ISLAMABAD - Dr Tahir-ul-Qadri’s stepping down from his party’s leadership on account of being a dual-national appears to have further questioned the legality of his already controversial agreement with the government that does not have any legal cover in the light of Pakistan’s constitutional provisions.

In addition, an international electoral watchdog’s country head terms Qadri’s assumption of a political party’s leadership (before resignation) as being in violation of electoral laws and ‘morally incorrect.’ 

Dr Qadri on Sunday had announced having quit the Presidentship of Pakistan Awami Tehreek (PAT), been replaced by Dr Raheeq Abbasi. Qadri, a Pakistani-Canadian, is not eligible to hold an office in the light of existing electoral laws till he gives up foreign nationality. This seems putting a question mark on the authenticity and legality of Islamabad Long March Declaration, an agreement on electoral matters and caretaker setup Qadri had signed with the government functionaries on the last month’s 17th.

In the story titled, “Toothless ECP shy to take up Qadri nationality issue,” printed last Wednesday, this journalist had reported about Article 5 (1) of The Political Parties Order 2002 that does not allow a dual-national to be an office-bearer of a political party. Although, the ECP record lists Dr Qadri as PAT’s President, he had signed the Islamabad Declaration in his capacity as Chairman PAT and founding leader of Minhaj-ul-Quran International (MQI), a welfare body operating in several countries of the world.

Spokesman MQI Omar Abbasi had admitted that the said electoral provision did now allow political parties’ memberships for dual-nationals adding that PAT would be restructured and reconstituted in the coming days, accordingly. “We’re aware of the matter. Pakistan Awami Tehreek, as of now, is a de-active entity. We haven’t activated it as yet.

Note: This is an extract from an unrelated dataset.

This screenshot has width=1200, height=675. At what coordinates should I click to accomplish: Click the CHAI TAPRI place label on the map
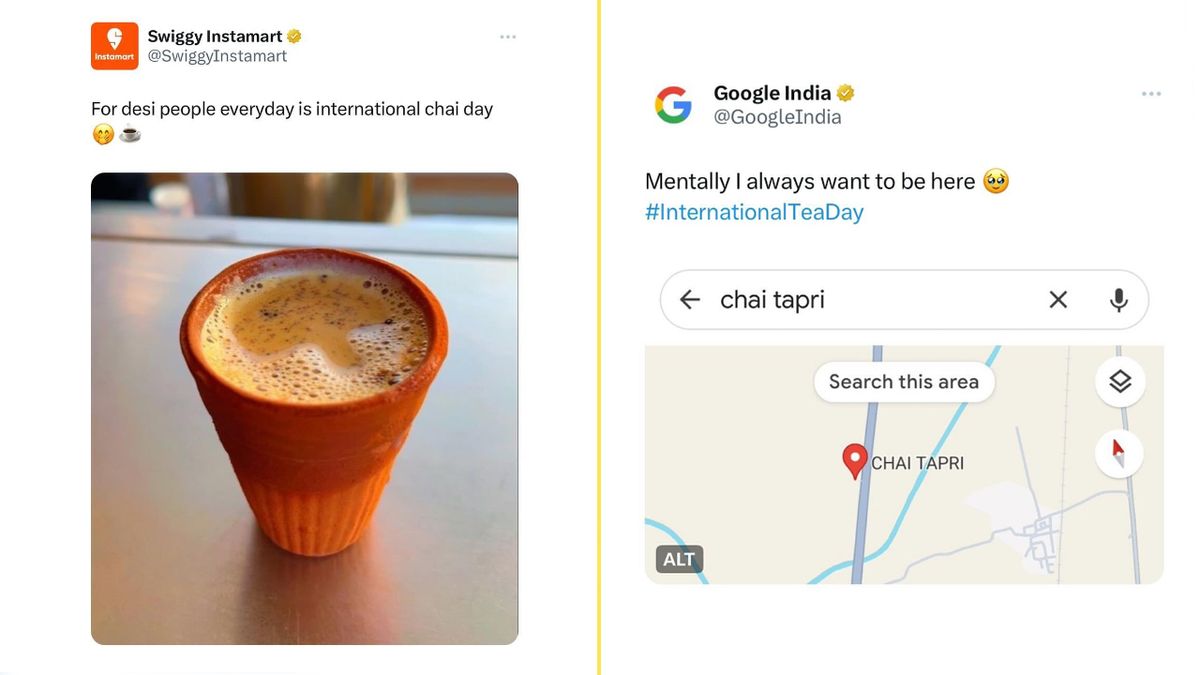(918, 462)
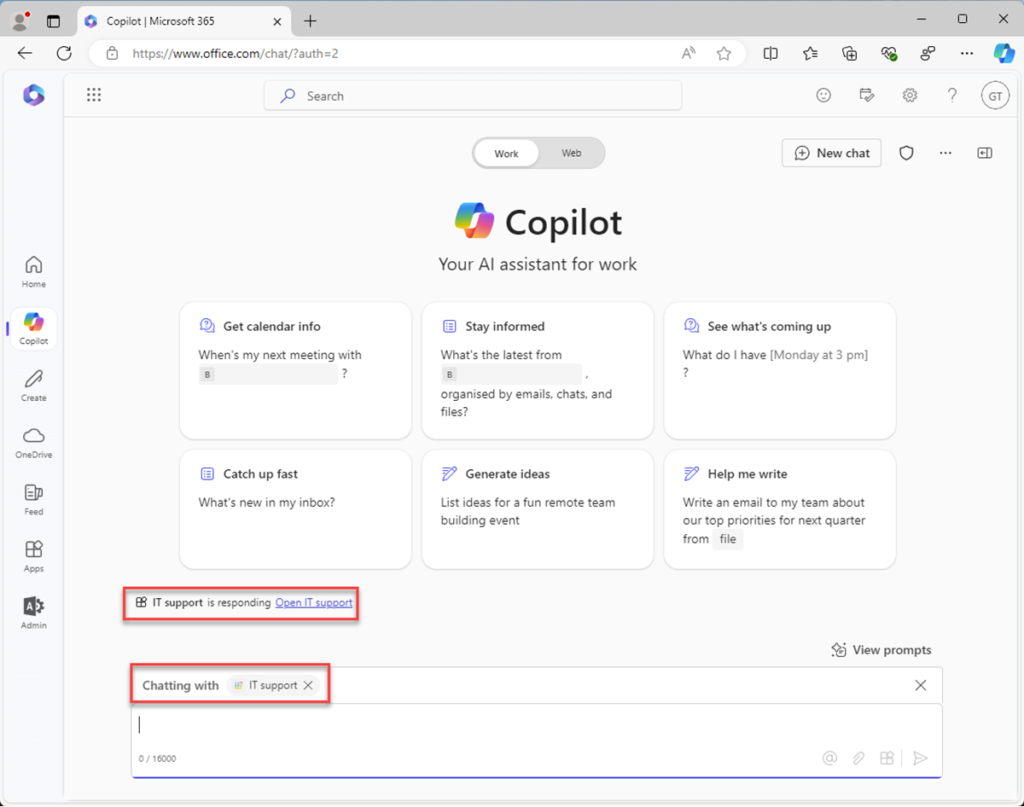1024x807 pixels.
Task: Click the send message arrow icon
Action: [x=920, y=758]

We’ll decide how to go ahead keeping in view the Political Parties Order 2002 once PAT is activated,” he had told The Nation. Talking to this correspondent, Country Director Democracy Reporting International (DRI) in Pakistan Viladimir Pran said, “He (Qadri) talked a lot about morality, demanded electoral reforms and changing the system whereas he was the one violating electoral laws. He was preaching something but practicing otherwise. This is morally incorrect,” Pran said adding that Islamabad Declaration did not have any legal or moral standing.

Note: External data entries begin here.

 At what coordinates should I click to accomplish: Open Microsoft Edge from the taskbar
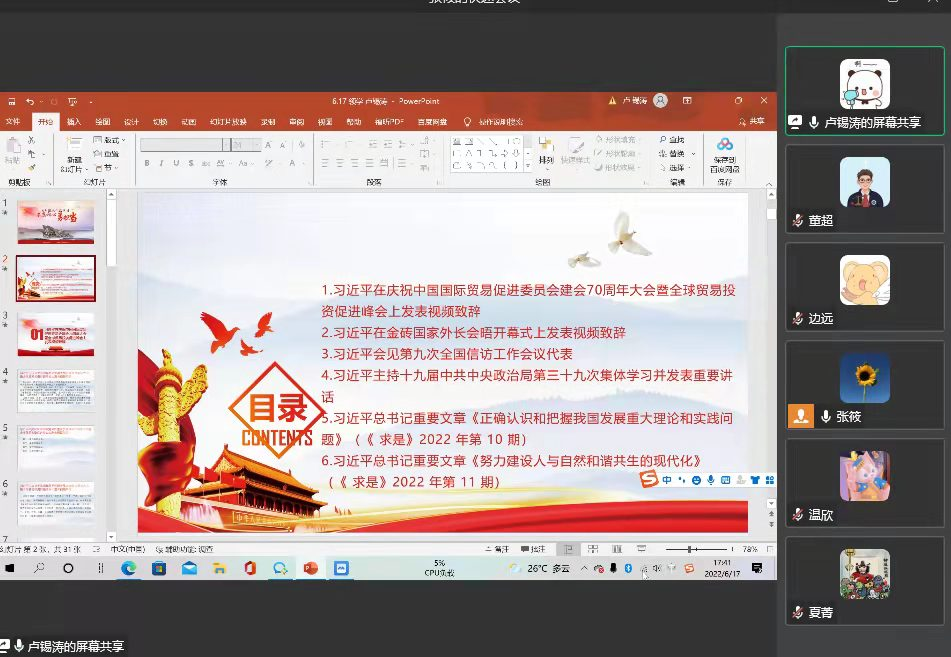[x=128, y=568]
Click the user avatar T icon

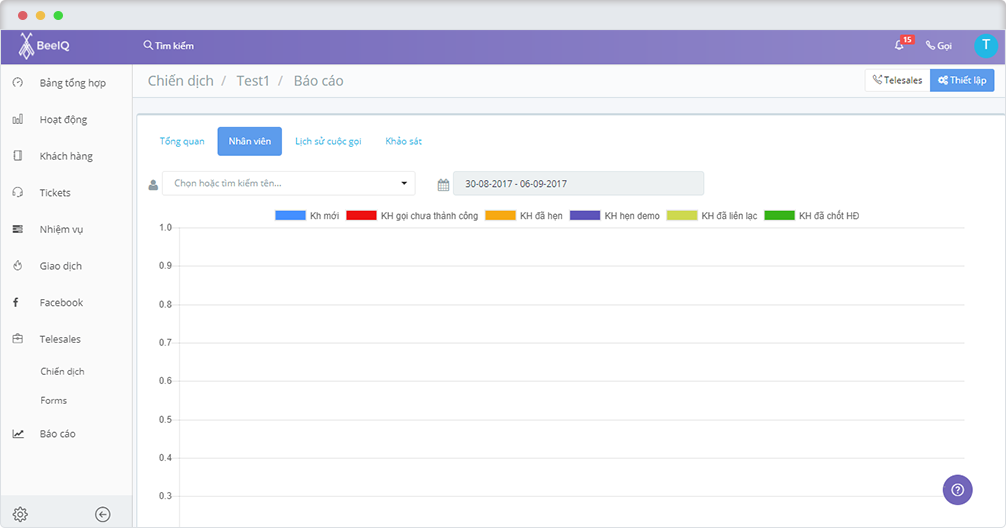986,46
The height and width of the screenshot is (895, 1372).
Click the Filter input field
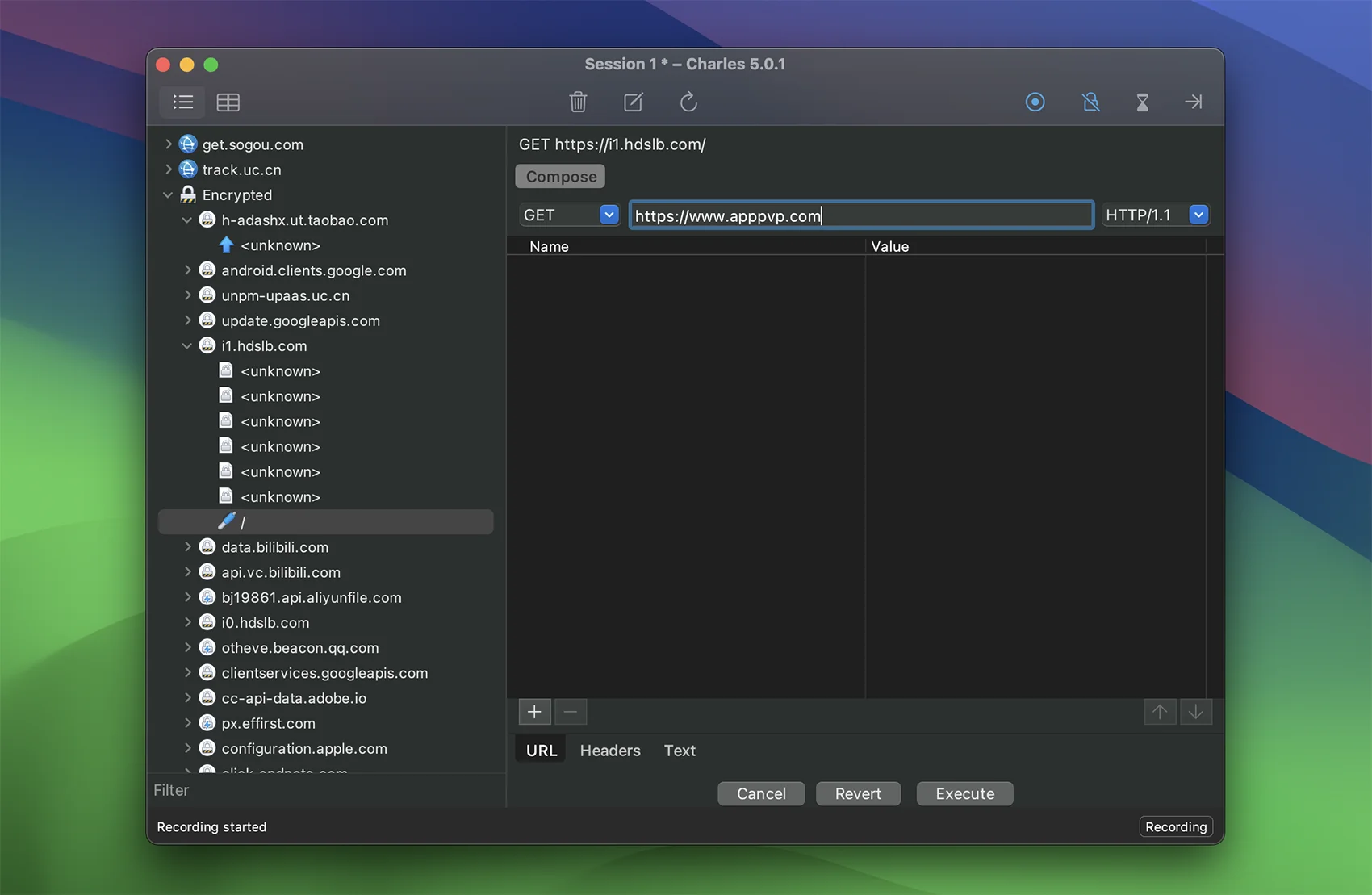coord(323,790)
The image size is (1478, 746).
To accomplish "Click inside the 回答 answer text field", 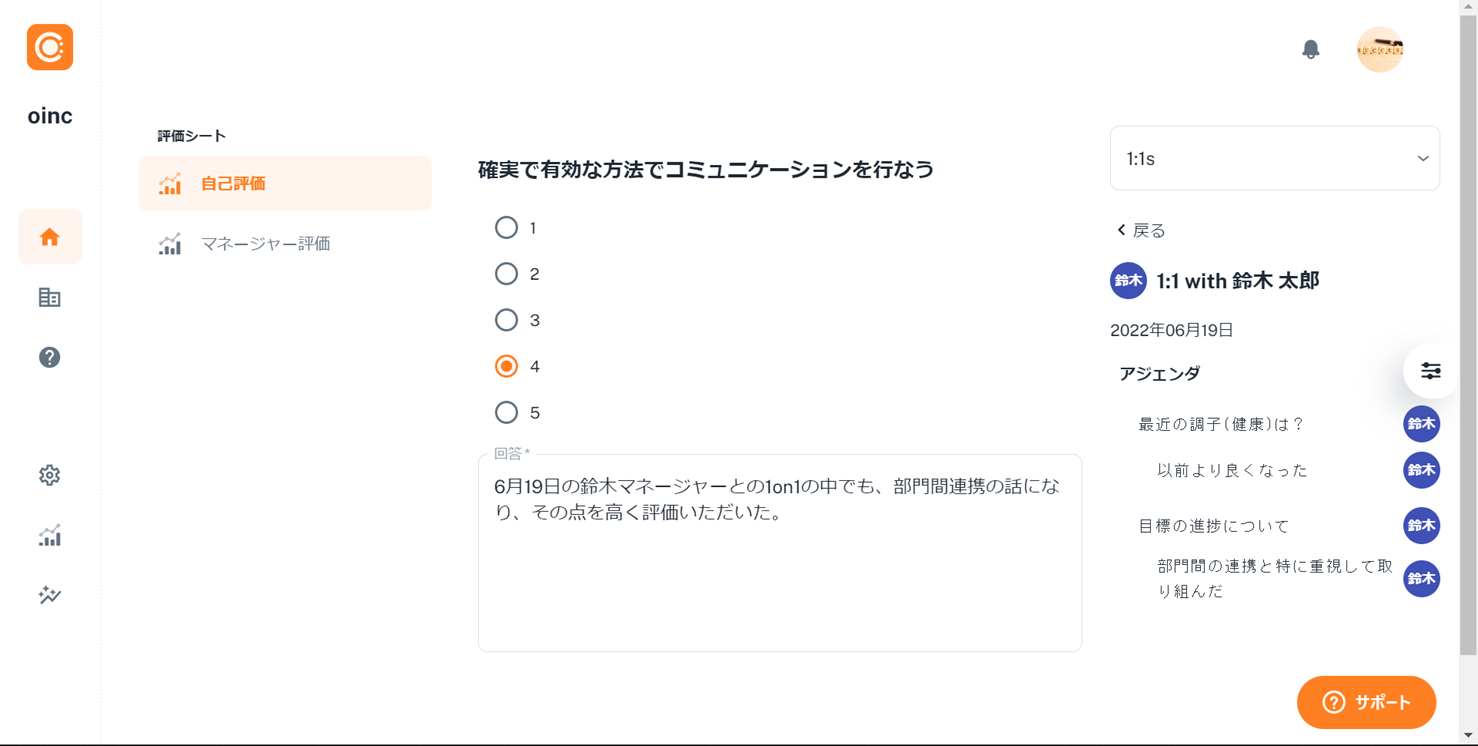I will (x=779, y=550).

“That was just a political agreement. Neither it is recognised by the constitution nor by the electoral laws. And by signing that document, Qadri showed that he violated law. The agreement has no legitimacy and it lacks moral standing. The issue is of Qadri’s moral credibility. One should practice what he preaches. How could he (Qadri) demand electoral reforms while violating these laws at the same time? “

According to Section 5 (1) of The Political Parties Order 2002, “Every citizen, not being in the service of Pakistan, shall have the right to form or be a member of a political party or be otherwise associated with a political party or take part in political activities or be elected as an office-bearer of a political party: Provided that a person shall not be appointed or serve as an office-bearer of a political party if he is not qualified to be, or is disqualified from being, elected or chosen as a member of the Majlis-e-Shoora (Parliament) under Article 63 of the Constitution of the Islamic Republic of Pakistan or under any other law for the time being in force.”

The Article 63 (1) (c) states, “A person shall be disqualified from being elected or chosen as, and from being, a member of the Majlis-e-Shoora (Parliament), if, he ceases to be a citizen of Pakistan, or acquires the citizenship of a foreign state.” Dr Qadri has publicly admitted of having acquired Canadian nationality in the year 2009. While the MQI Spokesman Omar Abbasi insisted that PAT was a dysfunctional or de-active body (till last Wednesday,) the Islamabad Declaration envisaged PAT’s active involvement in politics. “The treasury benches in complete consensus with Pakistan Awami Tehreek will propose names of two honest and impartial persons for appointment as caretaker prime minister,” says the second point of the Declaration.

Vladimir Pran cites related constitutional provisions to contend that the proposed candidates for a caretaker prime minister must be agreed upon between the government and the opposition. “This means that even if the government honours this agreement, the candidates can still be rejected by the opposition or the parliamentary committee,” he said adding, in case there is no consensus in the committee, the responsibility of selecting a caretaker PM falls upon the ECP which will have to select from the four proposed names, two each by the PM and the Leader Of The Opposition.

In the list of all the 227 ECP-registered political parties, PAT is 35th. It lists Dr Muhammad Tahir-ul Qadri as its President and locates its Central Secretariat at 365-M, Model Town, Lahore. House number 7, Street 21, F-8/2 Islamabad is listed as another party address. Strangely, Section 5 (1) of The Political Parties Order 2002 was not known to the Chief Election Commissioner Justice (r) Fakhruddin G Ebrahim till this newspaper contacted him some days back. “This matter was not known to me. You are the first one to bring this issue in my attention. If the electoral laws do not allow a dual-national to have a political party’s membership, we’ll certainly look into it,” he had said.